My Lords, the purpose of the amendment is to ensure that the new homes that we want are built with sustainable drainage, protecting home owners against flooding and delivering wider environmental benefits to the community—and, indeed, for biodiversity.
At Report, the Government’s response was that we should wait to see how the presumption in planning works, given that it has been in place for only a year, but the evidence that we had in Committee, at Report and since is that it is not working. Since Report, Hampshire County Council, Essex County Council and South Tyneside Council have joined every water company and the National Flood Forum, which has links with local councils all around the country, to say that the problem needs sorting, and sorting now.

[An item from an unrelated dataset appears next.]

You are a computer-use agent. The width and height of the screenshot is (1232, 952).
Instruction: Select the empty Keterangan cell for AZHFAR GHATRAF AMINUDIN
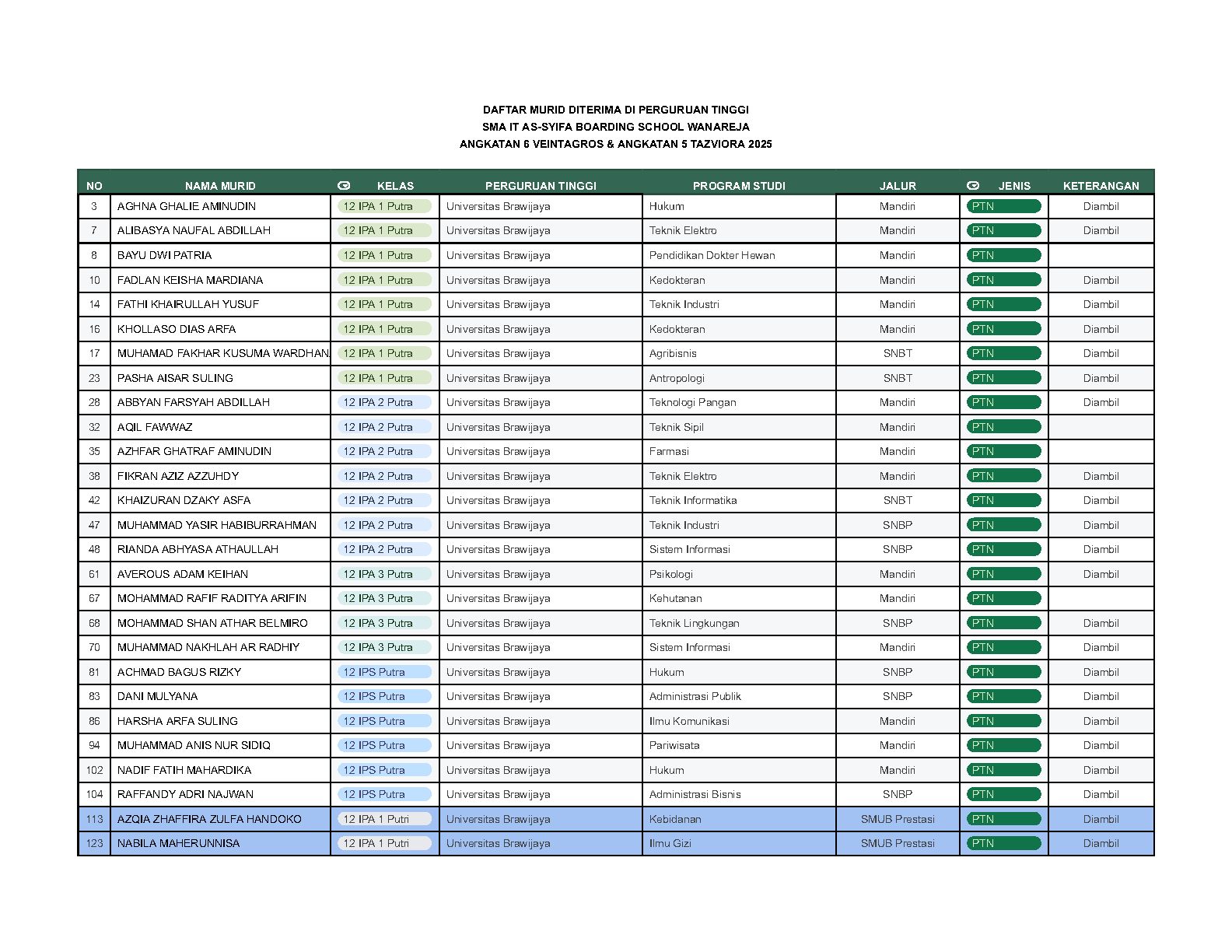1101,452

The amendment, which we proposed at Report, is a simplified version of an amendment that we moved in Committee. I humbly disagree with the Minister: the amendment does not increase bureaucracy but gives local authorities more powers in discussions about planning permissions to deliver the increase in SuDS we need. It gives them the power to talk to developers
at the earliest opportunity about sustainable urban drainage solutions. That is what the amendment, which removes the automatic right of connection, would do: make sure that housebuilders consider urban drainage at the beginning of the process, not at the end.
There has been overwhelming support from a variety of organisations, which we cited at Report and which I will not, for brevity’s sake, repeat this evening. The House of Lords Select Committee on National Policy for the Built Environment supported such an amendment. Again, we must think of home owners. Yes of course we must think of home builders, but as I said, this is not extra bureaucracy; it is a reasonable amendment. The Government’s very welcome Flood Re initiative, which came into effect last year and will give low-cost insurance for home owners, excludes homes built after 2009. By introducing the amendment, we will be increasing the amount of sustainable urban drainage and providing what the Government accept is a low-cost route to the protection that householders need and which we need for our environment.
Given that Ministers have been quoting other industry sources, I end by quoting the Construction Industry Council, which states that, “Maintaining the automatic right provides a get-out for developers by not requiring them to think about how they manage surface water”. It is time to end that automatic right. I beg to move.